ESTUDO BÍBLICO ESPLICA O SHEMA DE ISRAEL

 Estudo bíblico explica o Shema Israel (Deuteronômio 6:4) e a Doutrina da Trindade

Prof. Raymundo Cortizo Perez, (Th.D.)
O que é o “Shema Israel“? Como ele se encontra no texto original hebraico de Deuteronômio 6:4 e o que ele realmente quer dizer? O que essa pequena frase de Moisés verdadeiramente ensina sobre Deus? O texto original realmente diz que Ele é o único Senhor? Ele contraria, de alguma forma, a Doutrina da Trindade cristã?
O que deu errado com Deuteronômio 6:4 nas traduções bíblicas?
O capítulo 6 de Deuteronômio é sem dúvida um dos mais importantes da Bíblia Sagrada. Enquanto Ieshua, o ungido, era tentado, por exemplo, cita dois textos deste capítulo para contestar o inimigo, são eles:
Mat. 4:7 > Deut. 6:16;
Mat. 4:10 > Deut. 6:13.
Além do mais, Deuteronômio 6:4 contém o que foi confirmado por ele como sendo o principal ou maior mandamento das Escrituras. Mas das bíblias cristãs, até o momento, eu só encontrei uma que acertou na tradução deste texto, que é a Versão Fácil de Ler (VFL), além da tradução da Sefer Editora (Tanah Completo), que não é cristã. Na VFL, o texto diz:
— Ouça, ó Israel, o SENHOR é o nosso Deus. O SENHOR é só um.
(Deuteronômio 6:4 VFL)
As demais traduziram algo como: “O Senhor nosso Deus é o único Senhor”. Porém, a palavra “senhor” nem sequer aparece no texto original. O que temos é este título sendo usado em substituição do Nome de Deus.
O texto hebraico de Deuteronômio 6:4, na verdade, diz o seguinte (lendo da direita para esquerda):
שְׁמַע יִשְׂרָאֵל יְהוָה אֱלֹהֵינוּ יְהוָה ׀ אֶחָד׃
shema Israel YHWH eloheinu YHWH ehad
Ouça, Israel: YHWH é nosso Deus; YHWH é um!
Essa é a tradução literal do texto. As traduções interpretativas dos autores verteram: Ouça, ó Israel: O Senhor, o nosso Deus, é o único Senhor. (NVI) Claramente uma tradução errada!
Mas por que, no Shema Israel, Moisés estava ensinando que ADONAI (“o SENHOR”) é um só?

ITENS:
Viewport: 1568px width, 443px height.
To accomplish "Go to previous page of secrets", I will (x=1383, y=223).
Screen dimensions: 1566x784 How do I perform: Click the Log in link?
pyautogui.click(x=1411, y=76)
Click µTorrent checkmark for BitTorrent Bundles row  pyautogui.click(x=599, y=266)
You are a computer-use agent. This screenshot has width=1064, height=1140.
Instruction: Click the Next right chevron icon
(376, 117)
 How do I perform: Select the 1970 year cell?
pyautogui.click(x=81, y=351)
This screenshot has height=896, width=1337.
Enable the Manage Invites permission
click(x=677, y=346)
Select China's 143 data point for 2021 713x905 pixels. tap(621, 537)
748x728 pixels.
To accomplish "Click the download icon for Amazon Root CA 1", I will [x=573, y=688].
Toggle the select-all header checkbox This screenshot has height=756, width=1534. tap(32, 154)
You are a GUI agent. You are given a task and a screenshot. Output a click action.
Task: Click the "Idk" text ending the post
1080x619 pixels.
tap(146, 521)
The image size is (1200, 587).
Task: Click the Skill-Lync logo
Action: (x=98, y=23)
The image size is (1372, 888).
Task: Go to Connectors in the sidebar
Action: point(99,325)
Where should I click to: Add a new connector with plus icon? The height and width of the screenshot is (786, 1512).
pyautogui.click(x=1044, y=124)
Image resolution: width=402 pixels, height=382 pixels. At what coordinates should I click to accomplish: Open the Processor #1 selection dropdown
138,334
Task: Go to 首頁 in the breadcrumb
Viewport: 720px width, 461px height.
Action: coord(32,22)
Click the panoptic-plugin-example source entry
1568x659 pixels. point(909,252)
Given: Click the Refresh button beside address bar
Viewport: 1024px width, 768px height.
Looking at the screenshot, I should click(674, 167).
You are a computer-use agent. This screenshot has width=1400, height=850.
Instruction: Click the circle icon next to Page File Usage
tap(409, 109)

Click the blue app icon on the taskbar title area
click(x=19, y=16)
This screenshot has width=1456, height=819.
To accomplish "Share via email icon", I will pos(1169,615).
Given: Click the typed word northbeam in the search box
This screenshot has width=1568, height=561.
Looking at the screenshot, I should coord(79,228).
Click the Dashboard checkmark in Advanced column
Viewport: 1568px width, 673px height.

O PROBLEMA:
De acordo com o estudo sobre o Shema Israel, qual é a única bíblia cristã que o autor encontrou com a tradução correta de Deuteronômio 6:4? Os registros provêm de uma fonte distinta.

SOLUÇÃO:
A Versão Fácil de Ler (VFL).